Its a nice shot, and its damn hard to give really useful critique where the work is pretty good and there is no direct area of assistance been requested.

best regards
LeeFisher 8 59 8 England
19 Jun 2011 12:39AM
Hi Mike,
In essence what you've achieved here is a good shot, I like the birds pose and the position of the feet.
For me the image is anchored fine and I personally would have pushed the ISO a little further to gain even more shutter speed to assist with obtaining a razor sharp shot. (though 1-1600th should be more than enough for a landing egret)

In my opinion the things that slightly hold it back are the lighting and the sharpness of the image.
The image lacks that critical razor sharpness that would lift it to the next level, this could possibly be achieved at the processing level as the image already looks pretty crisp or possibly in the panning technique.
The second thing for me, and the thing that is most important is the lighting, It's simply too harsh for the bird.
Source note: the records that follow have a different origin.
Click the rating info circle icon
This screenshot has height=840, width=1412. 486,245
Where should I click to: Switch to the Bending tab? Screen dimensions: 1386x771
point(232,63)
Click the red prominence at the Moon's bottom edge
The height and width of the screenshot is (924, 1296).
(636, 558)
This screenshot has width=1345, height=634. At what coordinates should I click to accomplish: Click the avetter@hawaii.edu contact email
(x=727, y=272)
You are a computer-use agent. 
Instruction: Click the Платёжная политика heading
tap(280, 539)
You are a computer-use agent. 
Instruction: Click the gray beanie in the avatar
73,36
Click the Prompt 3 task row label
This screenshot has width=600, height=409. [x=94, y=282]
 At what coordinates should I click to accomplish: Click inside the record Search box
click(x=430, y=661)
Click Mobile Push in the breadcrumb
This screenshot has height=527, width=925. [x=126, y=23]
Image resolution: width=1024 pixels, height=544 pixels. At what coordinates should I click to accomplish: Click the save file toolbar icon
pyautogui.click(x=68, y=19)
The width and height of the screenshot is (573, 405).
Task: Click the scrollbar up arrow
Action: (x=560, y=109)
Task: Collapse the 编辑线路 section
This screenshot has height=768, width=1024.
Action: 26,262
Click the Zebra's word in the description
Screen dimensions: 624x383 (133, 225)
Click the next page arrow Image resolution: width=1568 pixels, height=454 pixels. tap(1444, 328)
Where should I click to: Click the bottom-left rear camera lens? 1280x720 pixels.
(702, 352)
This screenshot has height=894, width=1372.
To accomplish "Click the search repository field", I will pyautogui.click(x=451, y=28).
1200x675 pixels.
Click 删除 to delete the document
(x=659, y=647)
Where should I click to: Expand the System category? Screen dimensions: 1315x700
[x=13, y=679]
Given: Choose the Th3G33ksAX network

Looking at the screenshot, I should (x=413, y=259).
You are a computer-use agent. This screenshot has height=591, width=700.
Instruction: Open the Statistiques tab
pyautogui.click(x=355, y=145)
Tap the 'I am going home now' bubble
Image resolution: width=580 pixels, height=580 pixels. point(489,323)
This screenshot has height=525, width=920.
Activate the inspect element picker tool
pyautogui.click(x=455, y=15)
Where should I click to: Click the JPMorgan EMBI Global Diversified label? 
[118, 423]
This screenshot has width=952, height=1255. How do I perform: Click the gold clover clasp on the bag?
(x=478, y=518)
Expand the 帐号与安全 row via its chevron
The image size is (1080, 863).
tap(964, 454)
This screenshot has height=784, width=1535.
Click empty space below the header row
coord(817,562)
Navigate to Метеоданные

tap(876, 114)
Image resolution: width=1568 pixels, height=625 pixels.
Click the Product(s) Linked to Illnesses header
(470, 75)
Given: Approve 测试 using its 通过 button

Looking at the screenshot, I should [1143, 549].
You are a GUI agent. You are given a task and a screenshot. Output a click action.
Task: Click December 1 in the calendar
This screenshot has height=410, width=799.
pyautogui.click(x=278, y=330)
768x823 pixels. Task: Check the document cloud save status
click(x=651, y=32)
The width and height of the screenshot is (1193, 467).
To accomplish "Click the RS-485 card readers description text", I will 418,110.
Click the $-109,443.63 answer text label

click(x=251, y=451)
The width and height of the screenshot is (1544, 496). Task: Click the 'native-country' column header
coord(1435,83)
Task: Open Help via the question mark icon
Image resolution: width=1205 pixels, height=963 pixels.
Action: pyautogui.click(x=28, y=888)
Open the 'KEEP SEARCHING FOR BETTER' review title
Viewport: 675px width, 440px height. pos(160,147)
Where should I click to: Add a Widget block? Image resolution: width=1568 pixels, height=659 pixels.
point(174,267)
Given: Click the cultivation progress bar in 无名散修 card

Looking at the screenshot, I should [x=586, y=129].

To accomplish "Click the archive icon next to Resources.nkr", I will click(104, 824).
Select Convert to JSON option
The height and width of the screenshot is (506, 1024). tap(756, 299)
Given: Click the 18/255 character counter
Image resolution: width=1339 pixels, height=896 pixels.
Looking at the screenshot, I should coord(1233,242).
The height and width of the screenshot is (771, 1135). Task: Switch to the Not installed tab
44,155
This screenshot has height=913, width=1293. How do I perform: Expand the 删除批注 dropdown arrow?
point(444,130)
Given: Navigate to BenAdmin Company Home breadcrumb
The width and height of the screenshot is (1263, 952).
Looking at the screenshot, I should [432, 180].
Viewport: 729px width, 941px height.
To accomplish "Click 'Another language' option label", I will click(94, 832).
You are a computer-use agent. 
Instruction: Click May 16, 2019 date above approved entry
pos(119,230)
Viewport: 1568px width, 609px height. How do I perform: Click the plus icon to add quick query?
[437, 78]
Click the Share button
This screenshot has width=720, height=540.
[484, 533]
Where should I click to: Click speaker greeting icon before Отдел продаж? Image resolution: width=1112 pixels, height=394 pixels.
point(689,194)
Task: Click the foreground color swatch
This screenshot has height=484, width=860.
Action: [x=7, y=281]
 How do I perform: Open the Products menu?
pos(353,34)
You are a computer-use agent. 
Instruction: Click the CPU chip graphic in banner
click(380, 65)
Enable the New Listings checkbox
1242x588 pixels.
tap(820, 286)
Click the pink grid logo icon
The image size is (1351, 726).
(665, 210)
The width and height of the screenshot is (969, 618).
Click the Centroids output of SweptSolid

In my opinion there is nothing you can do about this as a harsh contrasty light will always look unflattering in an image. This is particularly emphasised on a white bird. If this same image had been taken in the hour before sunset or after sunrise then the image would be transformed to a whole new level. This for me is the fundemental key to all good shots, but I appreciate that you shoot in the light that has been given to you Smile
Hope this has been of some help mate,
Cheers Lee
Ray42 10 3 England
19 Jun 2011 8:10AM
An excellent shot - well timed and sitting nicely in the frame - very little work to be done in PS and some great tips from the experts above to help you to the next level - good on you
paulbroad 10 123 1245 United Kingdom
20 Jun 2011 5:28PM
First class. I assume the full size image is as sharp as this looks and am amazed if you havn't just done a touch of sharpening - even the best gear usually needs a bit of unsharp mask.

Nothing to crit for me - great stuff. Lots of comments again on a brilliant shot - lets have a few more on the less than brilliant shots!